▶ _Source passage_:
========
Augment the directory arguments to find(1) with `/usr/local/man/man1` to your liking.


----------



## SirDice (Sep 12, 2022)

[_Mod: removed a bunch of nonsense_]


----------



## hardworkingnewbie (Sep 12, 2022)

Man pages come in sections:

     The sections of the manual are:
           1.   FreeBSD General Commands Manual
           2.   FreeBSD System Calls Manual
           3.   FreeBSD Library Functions Manual
           4.   FreeBSD Kernel Interfaces Manual
           5.   FreeBSD File Formats Manual
           6.   FreeBSD Games Manual
           7.   FreeBSD Miscellaneous Information Manual
           8.   FreeBSD System Manager's Manual
           9.   FreeBSD Kernel Developer's Manual

To get a list of all man pages belonging to a section use this command which delivers all games:
$ apropos -s 6 .
banner(6) - print large banner on printer
caesar, rot13(6) - decrypt caesar ciphers
factor, primes(6) - factor a number, generate primes
fortune(6) - print a random, hopefully interesting, adage
grdc(6) - grand digital clock (curses)
intro(6) - introduction to games
morse(6) - reformat input as morse code
number(6) - convert Arabic numerals to English
pom(6) - display the phase of the moon
random(6) - random lines from a file or random numbers

What you are probably meaning is GNU Texinfo; since FreeBSD doesn't use GNU in its standard userland it does not offer this. Aside that the info would be only useful for GNU tools.
========
▶ _Data extract_:
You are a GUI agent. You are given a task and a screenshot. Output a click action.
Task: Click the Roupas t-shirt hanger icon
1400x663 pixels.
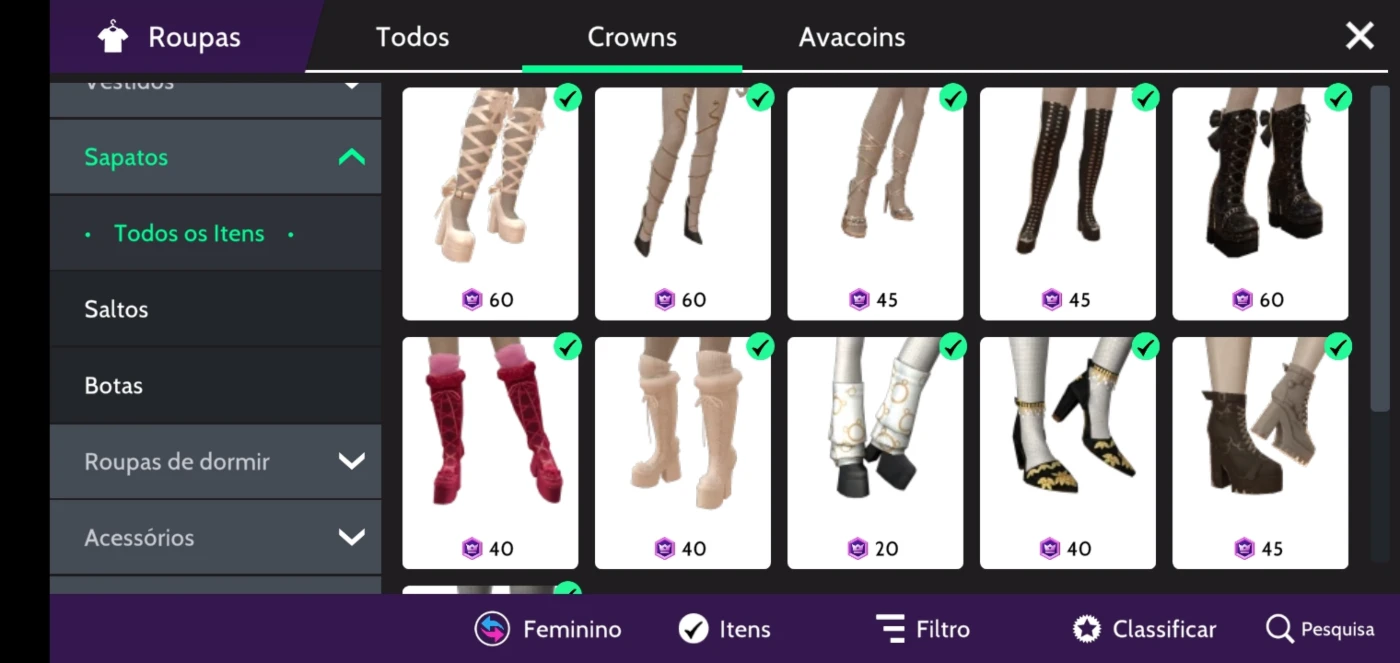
========
▶ _Given task_:
Carry the forum thread on FreeBSD man pages forward from its last sentence. The data that comes after the thread is not needed here.

▶ _Answer to this problem_:
----------



## patmaddox (Sep 16, 2022)

Thanks for the suggestions, everybody. The thing that really precipitated this was finding forum links to build(7) and release(7) – I don't know how I would have come across them if it weren't for those links.



hardworkingnewbie said:


> $ apropos -s 6 .



This is super helpful, thank you! A list of man pages by sections is a really good start. Perhaps I could modify the online apropos CGI script to accept the section.

In this exploration I also learned that makewhatis(8) indexes any man pages that have been installed by ports, so they also show up in apropos.


----------



## bakul (Sep 16, 2022)

When I was first starting out with Unix, I looked at the man pages for everything in /bin, then everything in /usr/bin etc. I played with every command, and many options, exercising what I read in their man pages because I remember better if I actually use them. You can use the "See Also" section to explore related commands etc. Another thing you can do is cd to /usr/share/man/manN, for N in 1..9, and see what files exist there and explore. Also try "man N intro".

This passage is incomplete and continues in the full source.